-- Passage for review follows --

Terror is always experienced subjectively, making it very difficult to assess its impact. Both the PRC in Sunan and the ROC in Taiwan engaged in strenuous actions to establish internal security and harden previously soft borders, and both deliberately used campaigns of fear to extend their reach deep into society. The PRC did so in Sunan with an openly named campaign: the Campaign to Suppress Counterrevolutionaries while the ROC in Taiwan engaged in a series of vicious police actions against suspected Communists and subversives. While the confirmed numbers of victims are elusive, in either raw numbers or as a percentage of the population, the Campaign to Suppress Counterrevolutionaries dispatched more victims in Sunan than the White Terror did in Taiwan. But in Taiwan, no social group was immune, and violent repression fell much more unpredictably than it did in Sunan.
This is an ambitious comparative study of regime consolidation in the 'revolutionary' People's Republic of China and the 'conservative' Republic of China (Taiwan) in the years following the communist victory against the nationalists on the Chinese mainland in 1949. Julia C. Strauss argues that accounting for these two variants of the Chinese state solely in terms of their divergent ideology and institutions fails to recognise their similarities and their relative successes. Both, after all, emerged from a common background of Leninist party organization amid civil war and foreign invasion. However, by the mid-1950s they were on clearly different trajectories of state-building and development. Focusing on Sunan and Taiwan, Strauss considers state personnel, the use of terror and land reform to explore the evolution of these revolutionary and conservative regimes between 1949 and 1954. In so doing, she sheds important new light on twentieth-century political change in East Asia, deepening our understanding of state formation.

-- Passage for review concluded --

▶ **Tasks to carry out**:
1: In the passage on Sunan and Taiwan, what was the openly named campaign the PRC carried out in Sunan?
2: Put this sentence from the passage on Sunan and Taiwan into Spanish: "Both, after all, emerged from a common background of Leninist party organization amid civil war and foreign invasion."

-- Stored data follows --

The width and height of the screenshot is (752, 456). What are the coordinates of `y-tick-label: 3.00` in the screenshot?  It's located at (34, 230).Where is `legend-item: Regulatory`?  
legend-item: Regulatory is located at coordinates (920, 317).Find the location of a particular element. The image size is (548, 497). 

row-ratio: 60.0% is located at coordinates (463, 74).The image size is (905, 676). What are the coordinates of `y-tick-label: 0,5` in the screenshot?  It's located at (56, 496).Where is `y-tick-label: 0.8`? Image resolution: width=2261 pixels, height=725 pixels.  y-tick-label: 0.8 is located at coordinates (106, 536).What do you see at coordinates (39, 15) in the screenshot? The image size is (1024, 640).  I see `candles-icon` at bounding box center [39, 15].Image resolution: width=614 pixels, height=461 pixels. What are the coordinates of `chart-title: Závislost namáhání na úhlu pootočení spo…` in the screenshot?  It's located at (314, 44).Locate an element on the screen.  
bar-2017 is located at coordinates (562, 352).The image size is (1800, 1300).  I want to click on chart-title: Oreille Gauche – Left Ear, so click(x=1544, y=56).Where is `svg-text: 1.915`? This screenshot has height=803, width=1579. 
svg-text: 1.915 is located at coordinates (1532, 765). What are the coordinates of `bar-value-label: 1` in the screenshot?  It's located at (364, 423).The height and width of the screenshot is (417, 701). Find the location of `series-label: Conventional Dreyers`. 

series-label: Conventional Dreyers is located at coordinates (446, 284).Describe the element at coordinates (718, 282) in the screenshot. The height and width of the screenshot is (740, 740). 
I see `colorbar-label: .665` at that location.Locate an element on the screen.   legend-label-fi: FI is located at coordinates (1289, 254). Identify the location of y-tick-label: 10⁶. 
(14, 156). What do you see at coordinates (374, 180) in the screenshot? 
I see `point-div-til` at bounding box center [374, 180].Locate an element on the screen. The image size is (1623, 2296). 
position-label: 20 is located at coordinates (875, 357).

-- Stored data concluded --

▶ **Exercise answers**:
1: The Campaign to Suppress Counterrevolutionaries.

2: Ambos, después de todo, surgieron de un trasfondo común de organización partidaria leninista en medio de una guerra civil y una invasión extranjera.